Zijn natuur- en milieuboeken en de naar zijn tv-programma vernoemde Ushuaïa-douchegels en -shampoos, die ook in Nederland te koop zijn, brachten hem ook zakelijk succes. De opbrengsten investeerde hij in zijn stichting Nicolas Hulot pour la Nature et l’Homme. Voortaan werden zijn ervaringen wetenschappelijk ondersteund met onderzoeken, rapporten en debatten om de samenleving – burger én politiek – te doordringen van de ernst van de situatie en aan te zetten tot het behoud van het ecosysteem van onze planeet.
De dagen van de wereld zoals wij die kennen zijn geteld, schreef Hulot in Le syndrome du Titanic (2004), een van zijn meer dan twintig foto- en non-fictieboeken.
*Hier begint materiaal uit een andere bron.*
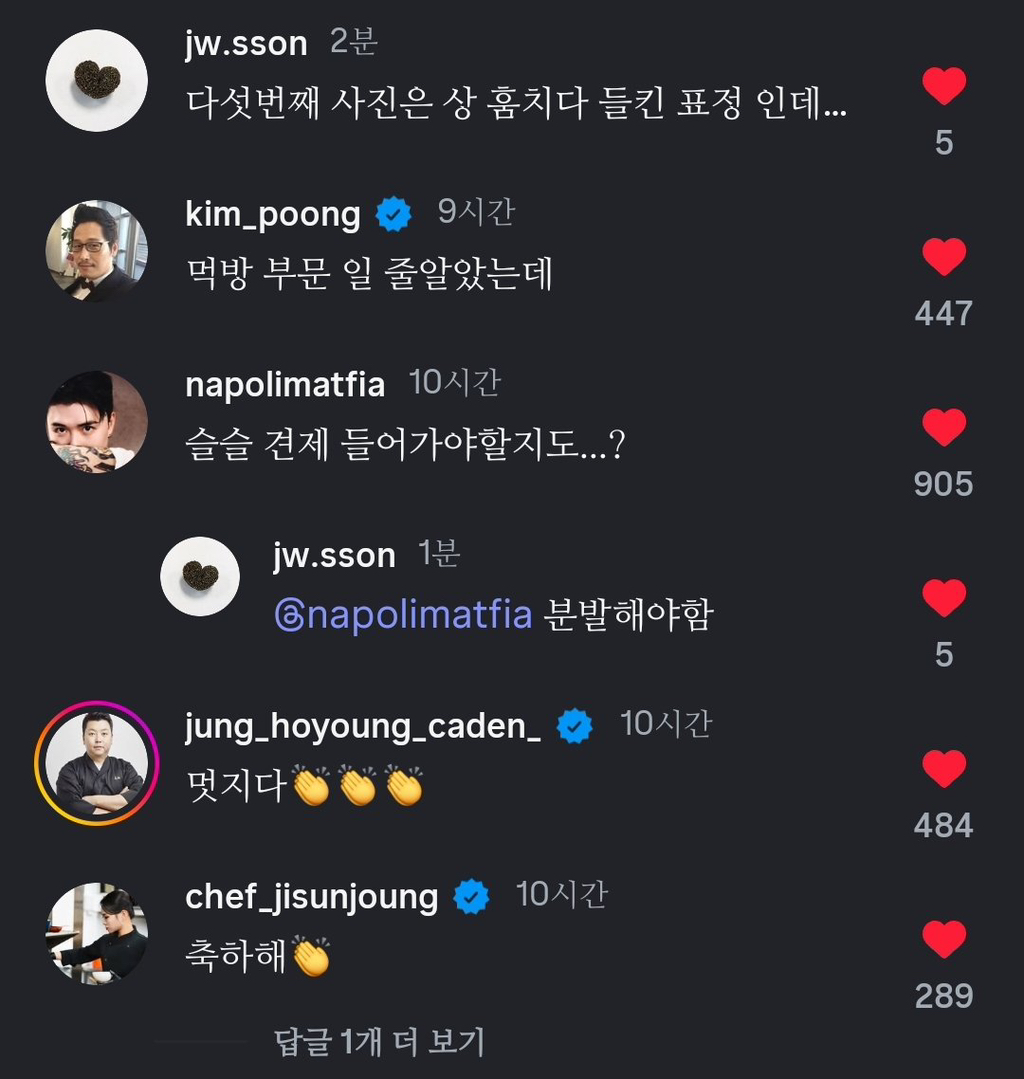1024x1079 pixels.
Task: Click chef_jisunjoung's blue verified badge
Action: pos(472,897)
Het schitterende passagiersschip, symbool van de voortschrijdende techniek op het gebied van comfort, luxe en veiligheid, liep niettemin tijdens zijn eerste reis in 1912 op een ijsberg en ging, terwijl het orkest bleef doorspelen, genadeloos ten onder. We ervaren de voortekenen van een onomkeerbare ondergang door klimaatstoringen, vervuiling, het uitsterven van planten en dieren, de uitputting van onze natuurlijke bronnen en een toename van gezondheidscrises, en toch wanen we ons superieur, schreef Hulot nu bijna twintig jaar geleden in zijn bestseller waarin hij het lot van de Titanic tot symbool koos voor onze omgang met de planeet aarde.
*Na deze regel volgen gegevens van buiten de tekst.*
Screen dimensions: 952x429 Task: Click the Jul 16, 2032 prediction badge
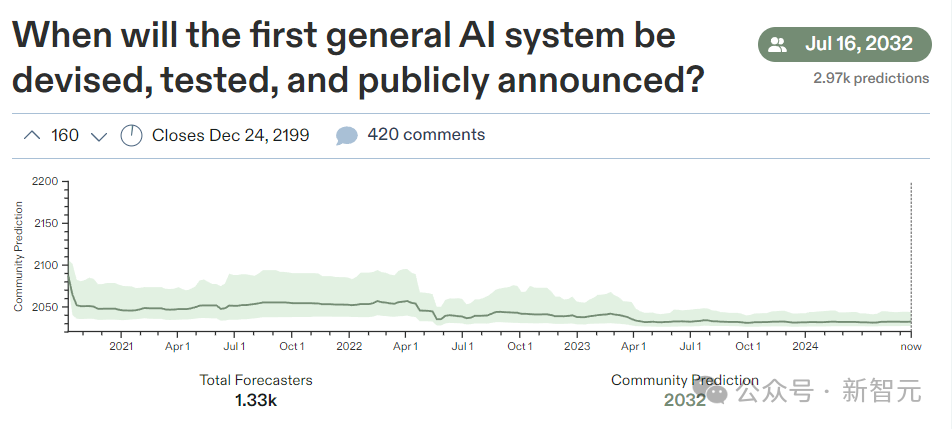coord(845,44)
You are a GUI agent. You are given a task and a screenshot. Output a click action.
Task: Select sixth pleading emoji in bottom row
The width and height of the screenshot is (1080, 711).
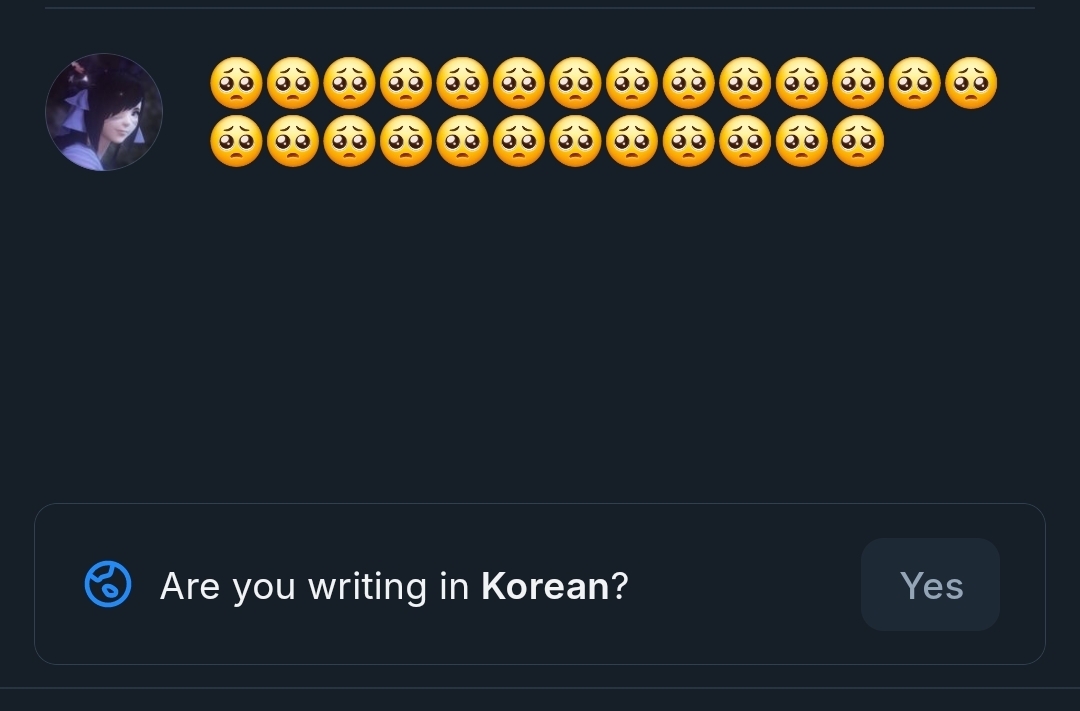[x=519, y=141]

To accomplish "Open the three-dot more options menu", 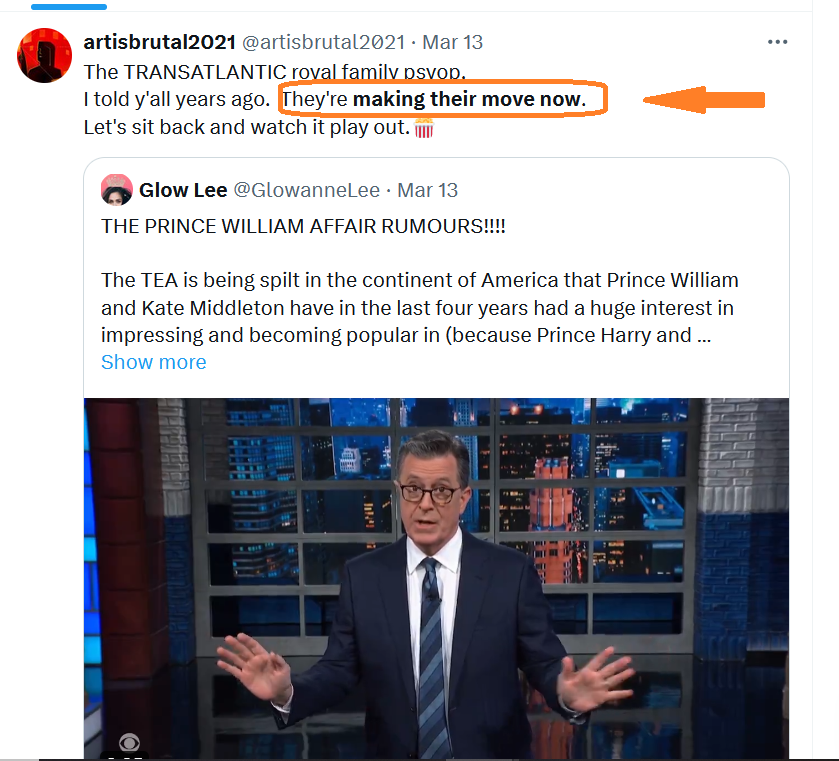I will [x=777, y=42].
Hij adviseerde voormalig presidenten Jacques Chirac, Nicolas Sarkozy en François Hollande bij de voorbereiding van klimaatconferenties, deed een mislukte poging zich kandidaat te stellen voor het presidentschap, besloot enkele jaren later in 2016 niet mee te doen aan die race, maar ging een jaar later graag in op de uitnodiging van president Emmanuel Macron voor een ministerschap. Zijn ambitieuze plannen voor het plan climat, waaronder de ontwikkeling van energieneutrale gebouwen en een totaalverbod op het gebruik van pesticiden, leden echter nederlaag op nederlaag in het parlement, dat weigerde voldoende budget vrij te maken, waarna hij op een dag in wanhoop uitriep: ‘Kan iemand me zeggen waar ik wél zelfstandig een besluit over kan nemen?’ Het antwoord bleef uit.
Toen hij in augustus 2018 tot zijn ergernis voor de zoveelste keer een lobbyist, deze keer een jager, aan tafel trof tijdens een parlementair overleg, verliet hij gedesillusioneerd de politieke arena. Frankrijks meest geliefde politieke persoonlijkheid liet voortaan weer alleen van zich horen vanuit zijn eigen natuur- en milieuorganisatie. ‘Onze regering heeft niet het minste benul van de ernst, de dreiging en de urgentie’, verklaarde hij afgelopen november tijdens een nationale klimaatconferentie in Parijs. Hij riep er de ‘ecologische noodtoestand’ uit en spoorde zijn gehoor aan tot een ‘aanval op het ultraliberale economische model’.

Nu, bijna twee jaar na zijn aftreden, zit Hulot in een T-shirt en met zijn trui losjes over de schouders aan zijn werktafel en kijkt hij nu eens indringend in de camera van zijn iPad, dan weer over het scherm heen naar een voor mij onzichtbare verte, maar die, getuige een eerdere tv-reportage bij hem thuis, de Bretonse kust moet zijn. De zomer is begonnen, Frankrijk herrijst uit de lockdown, maar Hulot verplaatst zich nog niet: ‘Ik mag niet klagen. Anders dan mensen die klein behuisd zijn, kan ik makkelijk vanuit huis werken. Het paradoxale is dat ik tijdens de lockdown ook goede dingen heb ervaren: het leven is langzamer gegaan, ik had al langer het gevoel dat we een pauze nodig hadden om de balans op te maken, om na te denken over de toekomst en een doel te stellen.’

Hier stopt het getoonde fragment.